Deferential Treatment

So perhaps an update is long overdue. As old-fashioned terms go, “sir” is about as creaky as they come: According to The Oxford Library of Words and Phrases, its status as a formal title for knights dates back to the Middle English of the 1200s, and it had fallen into use as a generalized term of respect by the 1300s. Etymologists trace its roots back through the Old French segneur (“lord”) to the Latin senior (“elder”), but its closest ancestor, the French word “sire,” suggests its English origins go back to the Norman conquest of England in 1066 and offers some clue as to why it’s still closely associated with formal systems of social hierarchy.

Up until the 17th century, Medieval England, along with much of Europe, was structured by what historians have characterized as feudalism — in loose terms a giant property pyramid scheme whereby nobles would grant land to lesser nobles as tenants, or “vassals,” in exchange for their loyalty and military service; these underlings would in turn apportion the land among their own vassals, and so on, in a series of subdividing tenancies going right down to the peasants who actually worked it. Both “sire” and “sir” were woven in to this stratification as common modes of address for vassals when speaking to their lords, encoding deference at each level up the chain of command.

The relics of this still exist in British society today, of course, in the so-called “honors system,” whereby the Queen (though really it’s the government) dishes out knighthoods and damehoods (alongside a host of other arcane, J.K. Rowling-esque titles) for achievements in public life. And as a side note on the increasing anachronistic clunk of the word “sir,” it’s interesting how many newly knighted British celebrities feel the need to express their queasiness at being dubbed one, among them Sir Paul McCartney, Sir Andy Murray and Sir “Lancelot” Billy Connolly.
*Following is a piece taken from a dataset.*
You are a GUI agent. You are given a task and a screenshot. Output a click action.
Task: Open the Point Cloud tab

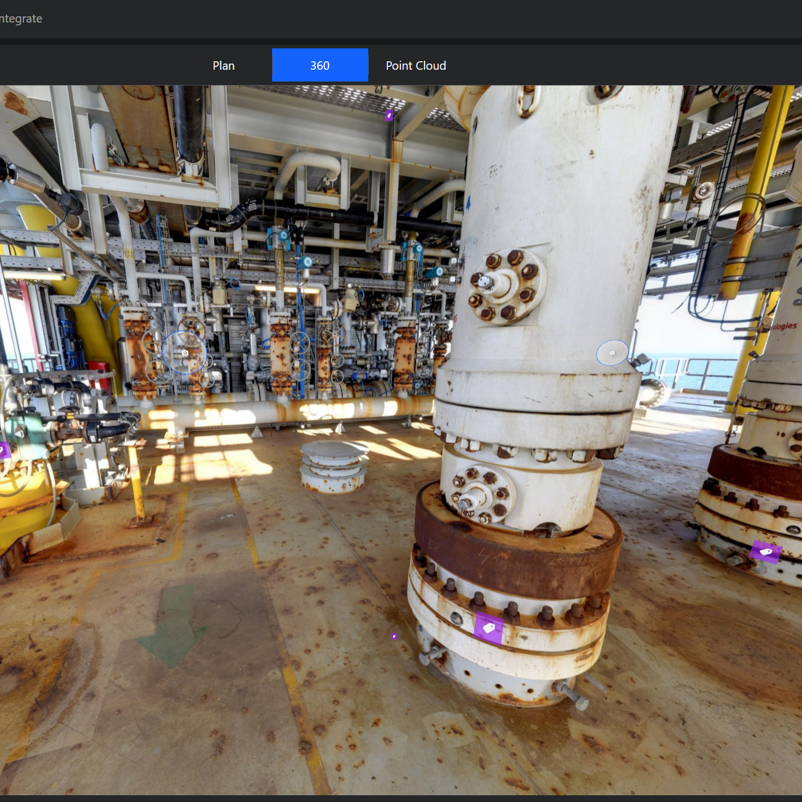415,66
But the much more important holdover from the word’s roots in the feudal era is its seamless incorporation, in English-speaking cultures the world over, into rigidly stratified institutions like police forces and the military. A glimpse of the old social resentments associated with it can be seen in the fact that sergeants and other non-commissioned officers by convention aren’t referred to as “sir” by their subordinates but by their rank instead — and this is often held up as a badge of honor. “Don’t call me sir — I work for a living,” is the old standby in the U.S. military, implying that the officer aristocracy doesn’t like to get its hands dirty. And here’s an Australian serviceman proudly demoting himself to “Corporal Dave” for the benefit of an American comrade:

The other important takeaway from feudalism is that it means being called sir really, literally should make you feel like a king. Because when someone calls you “sir,” they aren’t only showing you respect — they’re acknowledging their fealty to you, the fact that by royal assent you can take possession of all their stuff, and your right to lead them into battle against your rivals armed with a pike.

Worth clinging on to? Simply as a Brit who loves American service, yeah, I think so.

“I love that you love it,” Diane Gottsman tells me. “There are even some people in the U.S. that love it. But then there are others who don’t, just like with the scent of cologne — you know, some people like the smell, some don’t; some people love gardenias, some don’t; some people love sir, some don’t.”

To which the only response available is: Yes ma’am.